## STUDY TEXT:
*** Begin section ***

USNS Washington Chambers (T-AKE-11) docks at the Alava Pier inside the Subic Bay Freeport for a routine port call. Three more US ships- USNS Millinocket (T-EPF-3), USNS Bowditch (T-AGS 62) and USS Frank Cable (AS-40) – are in Subic Bay ahead of the scheduled military exercise called Philippines Amphibious Landing Exercise (Phiblex 33). between American and Filipino troops. (PHOTO BY ALLAN MACATUNO/ INQUIRER CENTRAL LUZON)

SUBIC BAY FREEPORT —  Three United States vessels arrived in Subic Bay on Monday (Sept. 26) for a routine port visit ahead of the scheduled military exercise between American and Filipino troops.

USNS Washington Chambers (T-AKE-11), USNS Millinocket (T-EPF-3), and USNS Bowditch (T-AGS 62) docked at the Alava Pier here at 9 a.m.

The three ships joined another US vessel, USS Frank Cable (AS-40), which arrived at this free port on Sept. 10, officials of the Subic Bay Metropolitan Authority, said.

BRP Tarlac, the newest Philippine navy amphibious ship

According to the US Embassy in Manila in a statement on Sept. 24, a total of 1,400 U.S. service members based in Okinawa, Japan and 500 Philippine Armed Forces personnel will participate in the annual bilateral war games called the Philippines Amphibious Landing Exercise (Phiblex 33).

Phiblex is a ship-to-shore exercise between the two ally countries and is slated to take place from Oct. 4 to October 12 in various locations in Luzon.

*** End section ***

## QUESTIONS:
• A. According to the Subic Bay article, at what time did the three United States vessels dock at the Alava Pier?
• B. Which United States vessels does the Subic Bay article name? List them all with their hull designations.
• C. Does each statement agree with the Subic Bay article? Answer yes or no for each and quote the deciding words. (i) USS Frank Cable arrived at the free port on Sept. 10. (ii) 1,400 Philippine Armed Forces personnel will take part in Phiblex 33. (iii) Phiblex is scheduled to begin on Oct. 4.

## GIVEN DATA:
*** Begin section ***

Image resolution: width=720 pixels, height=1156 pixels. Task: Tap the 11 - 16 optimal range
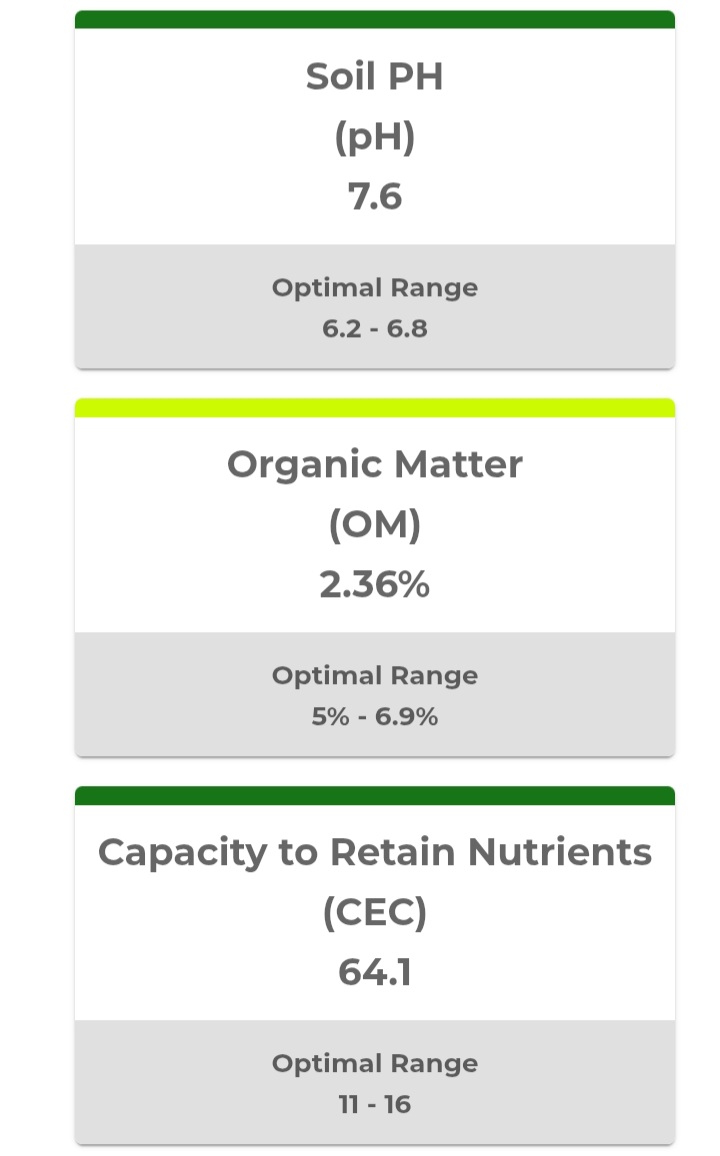(x=374, y=1104)
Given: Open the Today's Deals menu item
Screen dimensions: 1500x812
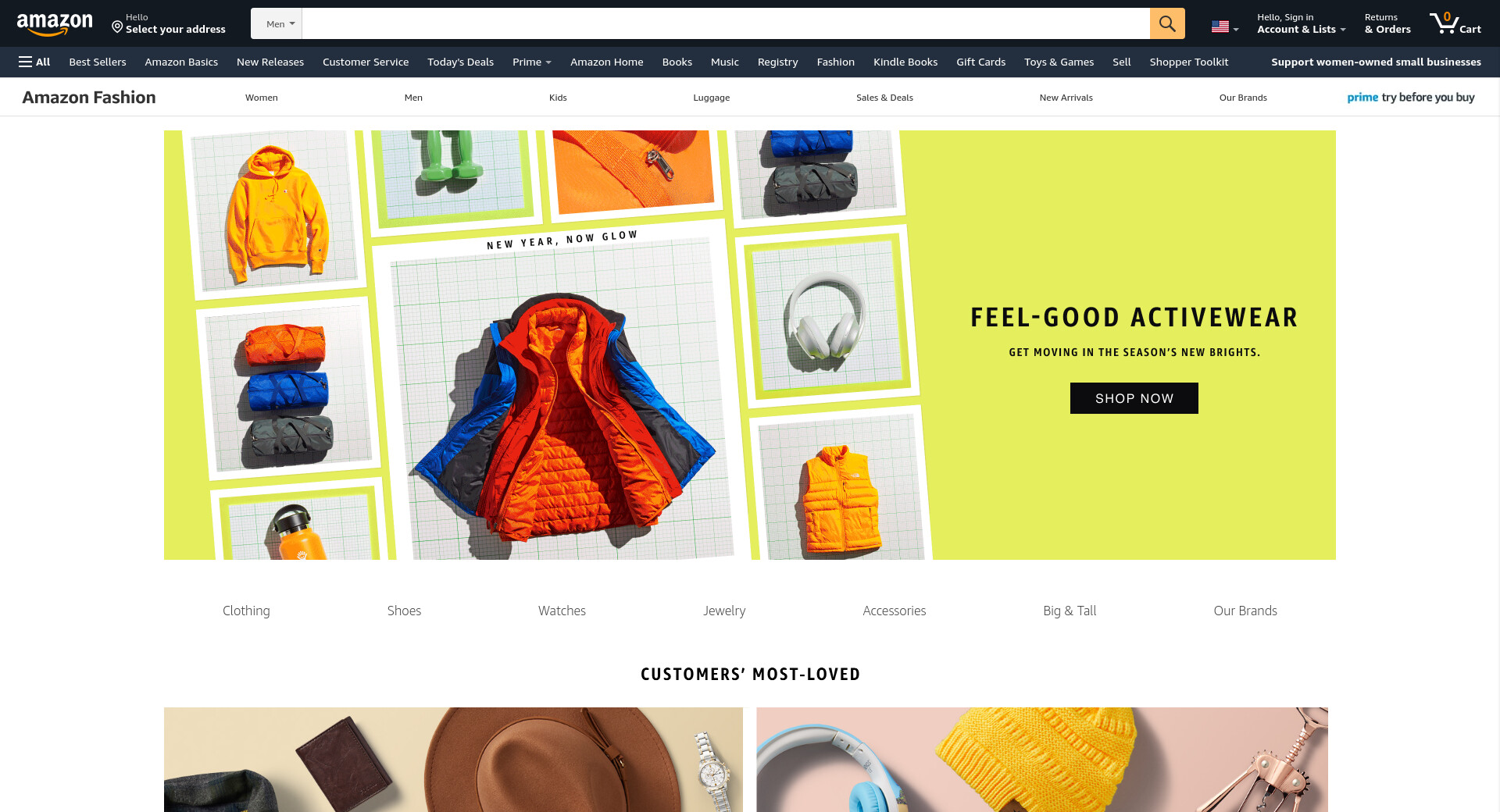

*** End section ***

## TASK-BY-TASK ANSWERS:
• A. 9 a.m.

• B. USNS Washington Chambers (T-AKE-11), USNS Millinocket (T-EPF-3), USNS Bowditch (T-AGS 62), USS Frank Cable (AS-40)

• C.
(i) Yes: "which arrived at this free port on Sept. 10"
(ii) No: "1,400 U.S. service members based in Okinawa, Japan and 500 Philippine Armed Forces personnel"
(iii) Yes: "slated to take place from Oct. 4 to October 12"